▶ [Written task]:
Print the material below word for word, keeping every line unchanged.

# Record excerpts start

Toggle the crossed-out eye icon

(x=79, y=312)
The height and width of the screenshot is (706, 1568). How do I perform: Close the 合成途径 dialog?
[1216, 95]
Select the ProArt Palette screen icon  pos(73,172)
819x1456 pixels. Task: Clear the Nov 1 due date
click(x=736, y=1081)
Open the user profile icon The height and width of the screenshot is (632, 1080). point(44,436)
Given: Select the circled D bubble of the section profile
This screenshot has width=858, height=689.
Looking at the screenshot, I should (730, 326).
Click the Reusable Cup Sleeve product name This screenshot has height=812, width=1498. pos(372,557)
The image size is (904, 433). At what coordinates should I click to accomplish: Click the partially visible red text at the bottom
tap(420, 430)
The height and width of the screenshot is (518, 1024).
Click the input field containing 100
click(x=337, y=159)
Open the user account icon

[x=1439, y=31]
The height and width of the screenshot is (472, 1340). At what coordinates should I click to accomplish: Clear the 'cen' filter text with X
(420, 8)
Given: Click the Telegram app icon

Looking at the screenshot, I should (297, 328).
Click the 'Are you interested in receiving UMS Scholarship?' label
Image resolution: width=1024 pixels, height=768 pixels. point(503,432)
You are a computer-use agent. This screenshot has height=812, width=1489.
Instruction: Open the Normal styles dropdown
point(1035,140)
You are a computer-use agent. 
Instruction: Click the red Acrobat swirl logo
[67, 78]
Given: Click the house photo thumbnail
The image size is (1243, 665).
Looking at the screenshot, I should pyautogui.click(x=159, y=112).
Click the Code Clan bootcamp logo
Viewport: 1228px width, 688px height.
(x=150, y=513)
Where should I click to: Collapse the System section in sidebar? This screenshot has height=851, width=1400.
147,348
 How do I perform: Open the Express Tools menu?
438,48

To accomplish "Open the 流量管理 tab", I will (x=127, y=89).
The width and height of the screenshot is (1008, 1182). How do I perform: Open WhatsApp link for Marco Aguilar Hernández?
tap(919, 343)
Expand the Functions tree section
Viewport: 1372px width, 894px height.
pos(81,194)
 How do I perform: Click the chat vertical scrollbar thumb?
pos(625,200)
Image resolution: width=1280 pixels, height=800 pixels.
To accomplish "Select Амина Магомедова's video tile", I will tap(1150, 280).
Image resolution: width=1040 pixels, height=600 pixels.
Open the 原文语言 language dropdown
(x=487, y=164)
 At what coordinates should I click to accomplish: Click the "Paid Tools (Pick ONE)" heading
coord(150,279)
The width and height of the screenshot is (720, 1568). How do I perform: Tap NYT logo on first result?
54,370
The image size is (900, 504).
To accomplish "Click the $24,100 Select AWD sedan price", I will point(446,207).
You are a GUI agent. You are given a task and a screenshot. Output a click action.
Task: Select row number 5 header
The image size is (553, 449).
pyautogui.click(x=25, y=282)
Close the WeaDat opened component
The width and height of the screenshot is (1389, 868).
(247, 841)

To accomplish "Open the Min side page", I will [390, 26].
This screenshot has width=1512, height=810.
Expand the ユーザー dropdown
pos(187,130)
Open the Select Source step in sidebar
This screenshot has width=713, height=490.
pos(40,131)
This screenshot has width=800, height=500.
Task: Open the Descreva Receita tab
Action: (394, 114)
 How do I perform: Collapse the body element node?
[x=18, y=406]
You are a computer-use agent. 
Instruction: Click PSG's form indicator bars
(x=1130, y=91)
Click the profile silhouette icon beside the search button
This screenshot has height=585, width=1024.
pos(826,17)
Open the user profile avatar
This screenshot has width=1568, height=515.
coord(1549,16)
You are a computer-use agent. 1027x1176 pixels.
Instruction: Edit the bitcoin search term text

# Record excerpts end

▶ [Correct output]:
Toggle the crossed-out eye icon

(x=79, y=312)
The height and width of the screenshot is (706, 1568). How do I perform: Close the 合成途径 dialog?
[1216, 95]
Select the ProArt Palette screen icon  pos(73,172)
819x1456 pixels. Task: Clear the Nov 1 due date
click(x=736, y=1081)
Open the user profile icon The height and width of the screenshot is (632, 1080). point(44,436)
Given: Select the circled D bubble of the section profile
This screenshot has width=858, height=689.
Looking at the screenshot, I should (730, 326).
Click the Reusable Cup Sleeve product name This screenshot has height=812, width=1498. pos(372,557)
The image size is (904, 433). At what coordinates should I click to accomplish: Click the partially visible red text at the bottom
tap(420, 430)
The height and width of the screenshot is (518, 1024).
Click the input field containing 100
click(x=337, y=159)
Open the user account icon

[x=1439, y=31]
The height and width of the screenshot is (472, 1340). At what coordinates should I click to accomplish: Clear the 'cen' filter text with X
(420, 8)
Given: Click the Telegram app icon

Looking at the screenshot, I should (297, 328).
Click the 'Are you interested in receiving UMS Scholarship?' label
Image resolution: width=1024 pixels, height=768 pixels. point(503,432)
You are a computer-use agent. This screenshot has height=812, width=1489.
Instruction: Open the Normal styles dropdown
point(1035,140)
You are a computer-use agent. 
Instruction: Click the red Acrobat swirl logo
[67, 78]
Given: Click the house photo thumbnail
The image size is (1243, 665).
Looking at the screenshot, I should pyautogui.click(x=159, y=112).
Click the Code Clan bootcamp logo
Viewport: 1228px width, 688px height.
(x=150, y=513)
Where should I click to: Collapse the System section in sidebar? This screenshot has height=851, width=1400.
147,348
 How do I perform: Open the Express Tools menu?
438,48

To accomplish "Open the 流量管理 tab", I will (x=127, y=89).
The width and height of the screenshot is (1008, 1182). How do I perform: Open WhatsApp link for Marco Aguilar Hernández?
tap(919, 343)
Expand the Functions tree section
Viewport: 1372px width, 894px height.
pos(81,194)
 How do I perform: Click the chat vertical scrollbar thumb?
pos(625,200)
Image resolution: width=1280 pixels, height=800 pixels.
To accomplish "Select Амина Магомедова's video tile", I will tap(1150, 280).
Image resolution: width=1040 pixels, height=600 pixels.
Open the 原文语言 language dropdown
(x=487, y=164)
 At what coordinates should I click to accomplish: Click the "Paid Tools (Pick ONE)" heading
coord(150,279)
The width and height of the screenshot is (720, 1568). How do I perform: Tap NYT logo on first result?
54,370
The image size is (900, 504).
To accomplish "Click the $24,100 Select AWD sedan price", I will point(446,207).
You are a GUI agent. You are given a task and a screenshot. Output a click action.
Task: Select row number 5 header
The image size is (553, 449).
pyautogui.click(x=25, y=282)
Close the WeaDat opened component
The width and height of the screenshot is (1389, 868).
(247, 841)

To accomplish "Open the Min side page", I will [390, 26].
This screenshot has width=1512, height=810.
Expand the ユーザー dropdown
pos(187,130)
Open the Select Source step in sidebar
This screenshot has width=713, height=490.
pos(40,131)
This screenshot has width=800, height=500.
Task: Open the Descreva Receita tab
Action: (394, 114)
 How do I perform: Collapse the body element node?
[x=18, y=406]
You are a computer-use agent. 
Instruction: Click PSG's form indicator bars
(x=1130, y=91)
Click the profile silhouette icon beside the search button
This screenshot has height=585, width=1024.
pos(826,17)
Open the user profile avatar
This screenshot has width=1568, height=515.
coord(1549,16)
You are a computer-use agent. 1027x1176 pixels.
Instruction: Edit the bitcoin search term text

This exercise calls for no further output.